On 3/17/2024 4:32 AM, Andrea Venturoli wrote:
On 3/15/24 19:17, mike tancsa wrote:
(da5:mpr0:0:15:0): SCSI sense: UNIT ATTENTION asc:29,0 (Power on,
reset, or bus device reset occurred)
Hello.
I know I'm probably blaming the wrong component, but is your PSU up to
the task?
How many drives do you have? Are they power-hungrier than the others
you tried (Samsung ???)?
Do you have a spare PSU to test/add?
Probably this is not the cause... still, before you bit farewell to
400 bucks...
hehe, thanks Andrea :) I too dont want to be out the money. Power
supply for sure is a good thing to check. In this case, the main server
chassis is sized with a couple of redundant 1000W power supplies that
should handle 12 full HDDs. Pretty sure in this case 6 SSDs should not
stress it beyond the point. But I had 2 other test boxes on the bench
and the one common variable seems to be the WDs.
I feel like this is a sunk cost I am pushing myself into, but I did do
some more testing. My co-worker came across this post which was
interesting.
https://forum.hddguru.com/viewtopic.php?f=10&t=43284
The very last entry says
"For WD BLUE SA 510 there are some problems with this type of SSD. This
YODA model
To fix the SSD if it is still recognized, use the firmware update tools.
And then do a secure erase or full wipe of the SSD. After this it will
work well. I can give you a link to this utility if it necessary. Also
ossible download it from manufacture FTP.

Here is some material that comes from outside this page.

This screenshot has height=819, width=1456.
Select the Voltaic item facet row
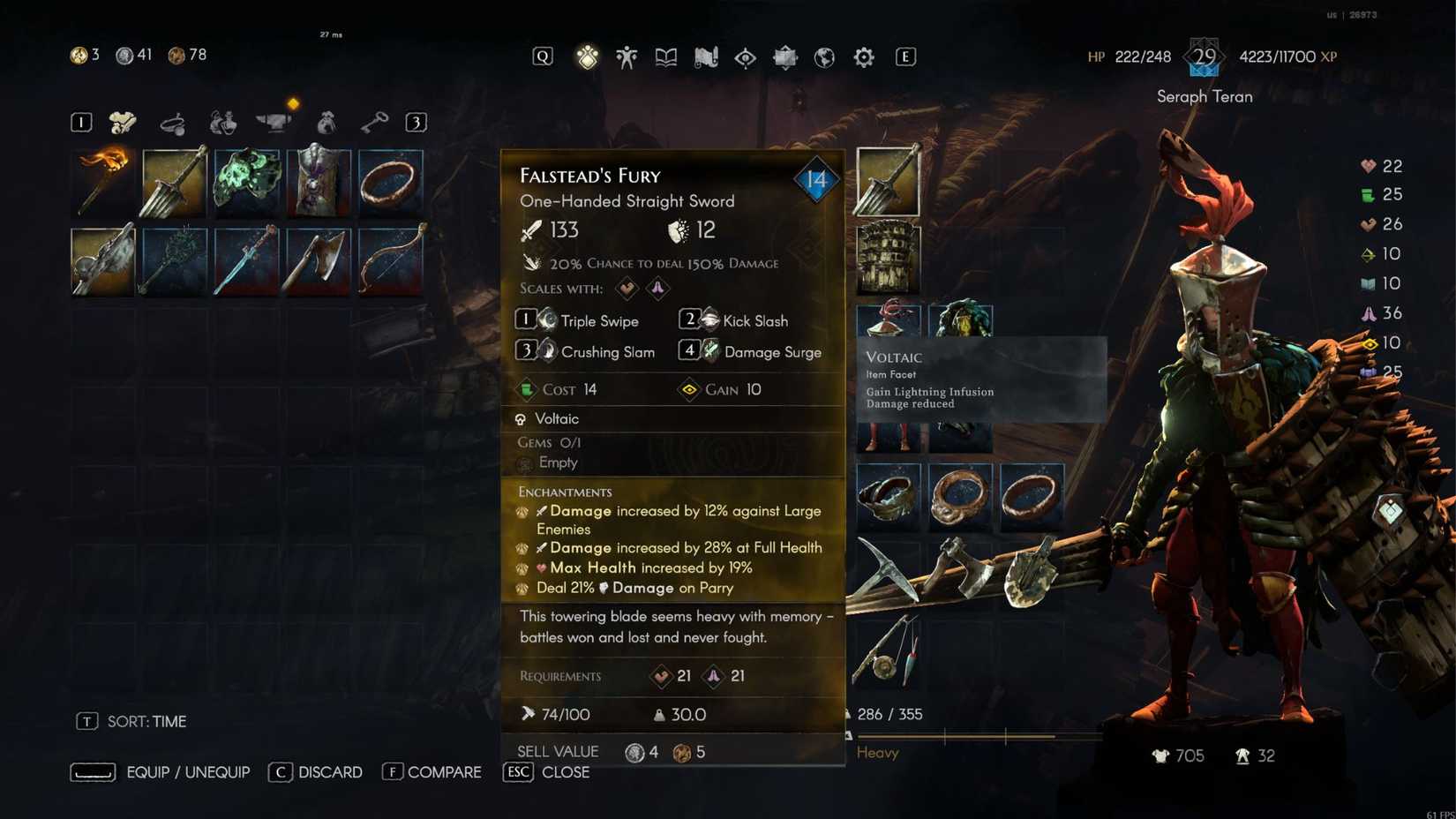point(556,418)
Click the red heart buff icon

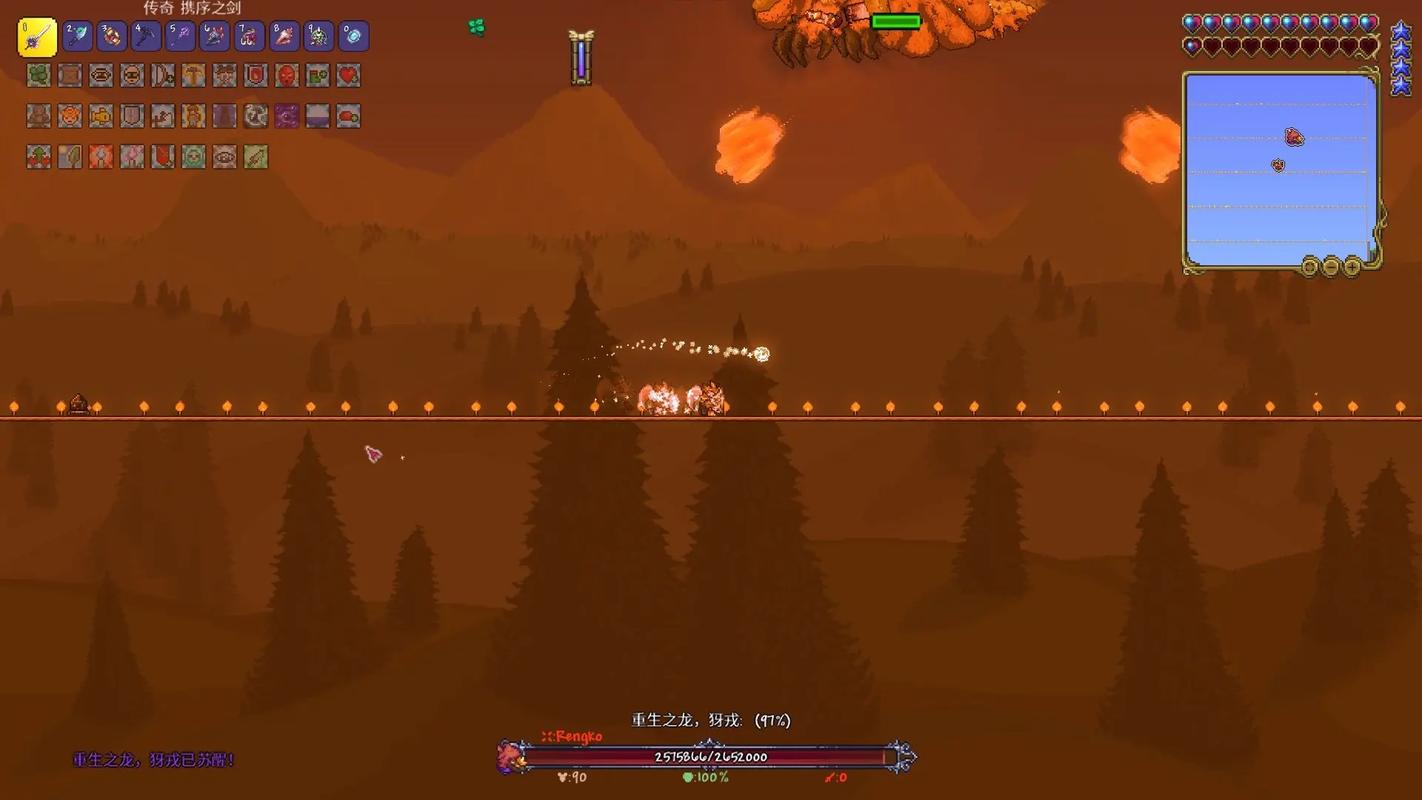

If it is not recognized by the computer or is identified as a SSD
device, there only one way, use production tools with new firmware to
begin the production process by testing the controller and NAND chip and
forming a translator. The SSD will be like brand new.
"
After I did the erase, the tests worked for a good 5 cycles and
performance was MUCH smoother and consistent. But then the drives
started to fail again. So I really wonder if TRIM has something to do
with it as my test is essentially writing a 250G data set with about 28
million txt files, destroying the dataset and then copying it again.
I noticed these 2 commits for other drives. I wonder if the WD is having
similar issues.
https://cgit.freebsd.org/src/commit/?h=stable/14&id=bf11fee6a5cf97102f87695185cadb63d5a2a7de
and
https://cgit.freebsd.org/src/commit/?h=stable/14&id=50aa22323424ccea00ef5d8f24e729a480cc77eb
I hope you dont mind bcc'ing you Andriy. I noticed you only added the
NCQ quirks for CAM ata and not for CAM scsi. I am running into odd
issues with some WD drives and wondering if there is the same root
limitation of these WD SA 510 drives like the Samsungs ? However, in my
use of the Samsungs I have not been able to trigger these bugs so far.
---Mike